这样的天气里,心情也容易蒙上一层薄灰——不是那种剧烈的悲伤,而是一种黏在心底的、挥之不去的倦意。
人本能地想缩起来。
像退回壳里的蜗牛,像蜷进角落的猫。
寒意仿佛有形,悄悄从窗缝渗入,漫过地板,贴上肌肤。
就算裹上厚毛衣,手捧热茶,还是觉得有什么在缓慢凝固——不是体温,是心里某种轻盈的东西。

起床,走进厨房,煮一锅从海阳带回的紫米。用土豆、胡萝卜和肉丁慢慢熬一锅咖喱。雪平锅里滚着海参紫菜蛋花汤,小奶锅咕嘟咕嘟煮着牛奶。热气与香气很快弥漫开来,扑上玻璃,蒙成温柔的雾。
五人份的饭菜端上桌,餐桌顿时热闹起来。配上泡菜的鲜辣、火龙果的明艳,在这一片灰蒙里,我们制造出独属于自己的“晴朗”。

我发现,“制造晴朗”原来是一连串细微的叛逃——从沉闷的天气里,偷渡出一段明亮的时光。
心理学上这叫“行为激活”,用行动带动情绪;古老的智慧则说得更美:心里有光的人,不怕夜长。
这个冬天,我开始练习做自己的气象员。不再每天起床先看窗外,而是先问自己:今天,我想在自己的世界里,创造什么样的天气?

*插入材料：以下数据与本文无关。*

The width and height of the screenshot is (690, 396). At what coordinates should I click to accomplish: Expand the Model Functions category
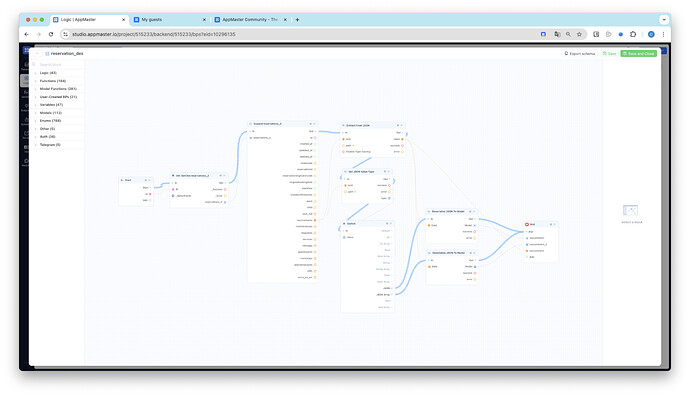coord(58,89)
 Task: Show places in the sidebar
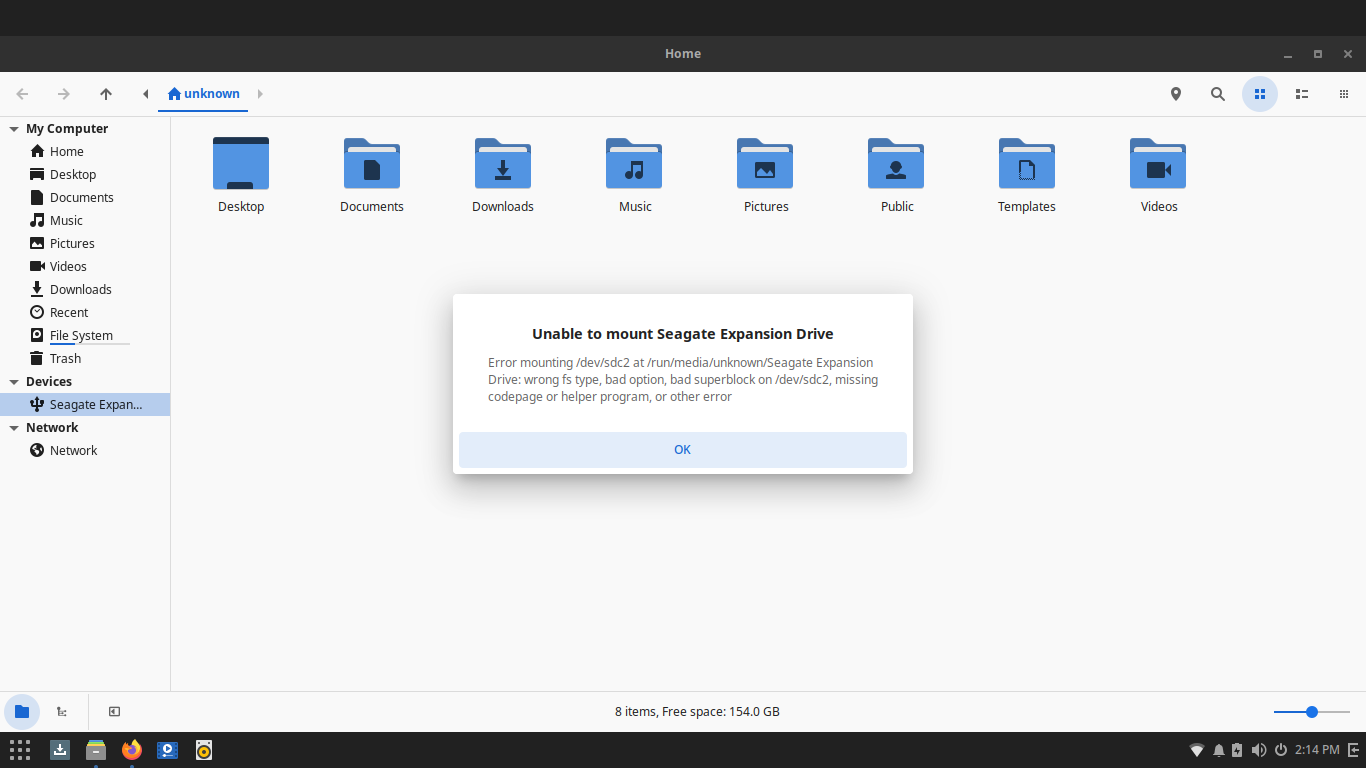click(22, 712)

窗外的天依然常常灰着。但我的书桌上有盛开的蝴蝶兰,被子里藏着晒过的阳光味,茶杯里热气袅袅,像一朵小小的云。
当内心被这些细碎温暖烘得蓬松时,冬天好像忽然变小了——它还在那里,却不再那么庞大,那么难熬。
原来最深的暖意不是等来的。它诞生于我们主动伸手,为自己点灯的时刻。
就像在漫长的极夜里,爱斯基摩人在冰屋中点起鲸油灯——那簇光虽照不亮整片雪原,却足以把一方天地,烘烤成人间的模样。
天色又暗下来了。
我不急。
起身开灯。
暖光洒下的瞬间,仿佛听见心里极轻的“啪”一声——是又一个小太阳,被我亲手点亮。